REPORTE DE CASO

Pulsatile tinnitus due to vein of Labbé diverticulum and transverse sinus stenosis: a case report

Tinnitus pulsátil por divertículo de la vena de Labbé y estenosis del seno transverso: reporte de caso

Miguel A. Vences
Universidad Peruana Cayetano Heredia, Perú
Hospital Universitario Fundación Jiménez Díaz, España
Martiel Manrique-Zegarra
Hospital Universitario Fundación Jiménez Díaz, España
Carlos Toledano-Illán
Hospital Universitario Fundación Jiménez Díaz, España
Juan Brin
Hospital Universitario Fundación Jiménez Díaz, España
María Jesús García-Sánchez
Hospital Universitario Fundación Jiménez Díaz, España
Claudio Rodriguez-Fernández
Hospital Universitario Fundación Jiménez Díaz, España

Pulsatile tinnitus due to vein of Labbé diverticulum and transverse sinus stenosis: a case report

Revista de Neuro-Psiquiatría, vol. 88, núm. 3, pp. 311-316, 2025

Universidad Peruana Cayetano Heredia

Recepción: 02 Junio 2024

Aprobación: 09 Abril 2025

Abstract: Venous pulsatile tinnitus is an uncommon type of tinnitus caused by cerebral venous vascular etiology such as stenosis or venous thrombosis. We report the case of a 58-year-old male with pulsatile venous tinnitus with persistent symptoms despite symptomatic treatment and without defined etiology. The patient was referred to the interventional neuroradiology unit and underwent an angiography where stenosis in the left transverse sinus at the level of the vein of Labbé drainage was identified, along with a small diverticulum with slow flow. Based on the findings, endovascular stent placement was performed in the left transverse sinus. At the one-month follow-up the patient reported complete resolution of the tinnitus since the procedure was performed. Given that venous pulsatile tinnitus is associated with a decrease in quality of life and sometimes indicative of a serious vascular condition, an accurate diagnostic and therapeutic approach is crucial.

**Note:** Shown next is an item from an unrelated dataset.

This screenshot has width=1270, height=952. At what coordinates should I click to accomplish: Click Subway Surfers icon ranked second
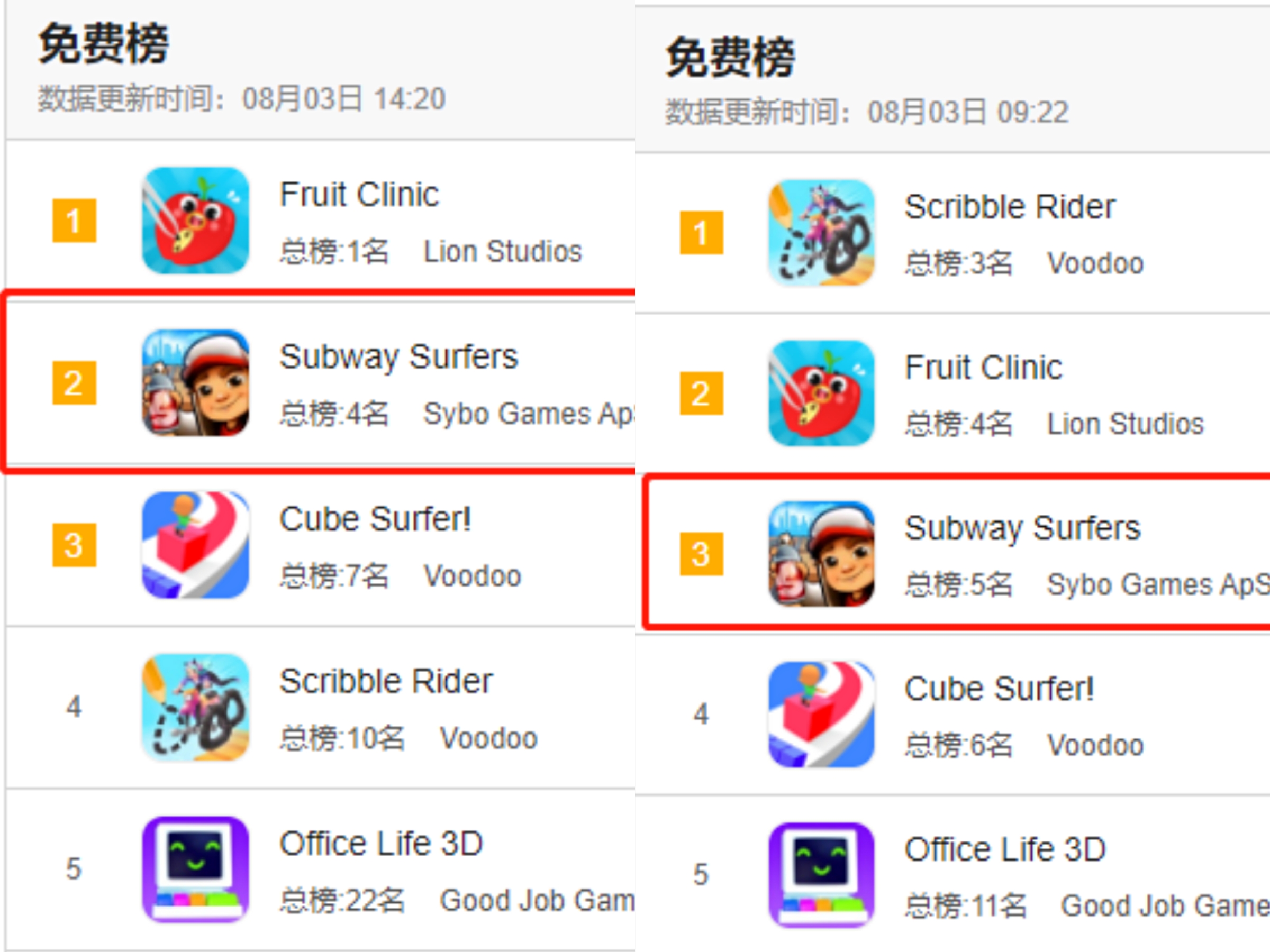pyautogui.click(x=196, y=383)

Keywords: tinnitus, interventional radiology, stents, case report.

Resumen: El tinnitus pulsátil venoso es un tipo infrecuente de tinnitus, ocasionado por etiología vascular cerebral venosa como estenosis o trombosis venosa. Se reporta el caso de un adulto varón de 58 años con tinnitus pulsátil venoso con persistencia de síntomas a pesar de tratamiento sintomático y sin etiología definida. Acudió a consulta de neurorradiología intervencionista, se realizó una angiografía donde se identificó una estenosis en el seno transverso izquierdo a nivel del drenaje de la vena de Labbé, en la cual se aprecia un pequeño divertículo con enlentecimiento de flujo. Dado los hallazgos se procedió a colocación endovascular de stent en el seno transverso izquierdo. En el control al mes del procedimiento, el paciente refirió que, desde el día posterior a la intervención, tuvo resolución completa de sintomatología del tinnitus. Es importante el correcto enfoque diagnóstico y terapéutico de estos pacientes, pues esta condición está asociada a una disminución en la calidad de vida y puede ser causada por condiciones vasculares serias.

Palabras clave: acúfeno, radiología intervencional, stents, reportes de casos.

INTRODUCTION

Pulsatile tinnitus represents less than 5% of all tinnitus cases, and manifests as an abnormal perception of a rhythmic sound, which is synchronous with the heartbeat (1).

According to the reviewed literature, the etiology of pulsatile tinnitus can be identified in up to 70 % of cases. Among the main conditions associated with pulsatile tinnitus are structural causes (neoplasms and temporal bone abnormalities), metabolic causes (medications and high cardiac output pathologies) and vascular causes (arterial and/or venous) (2).

The importance of a precise diagnostic and therapeutic approach lies in the fact that this condition is associated with a decrease in the quality of life and can be caused by potential serious vascular conditions (3).

Pulsatile venous tinnitus (PVT) can arise from venous cerebral vascular etiology such as stenosis or venous thrombosis, and unlike the other etiologies, venous causes are usually not recognized in a timely manner (4).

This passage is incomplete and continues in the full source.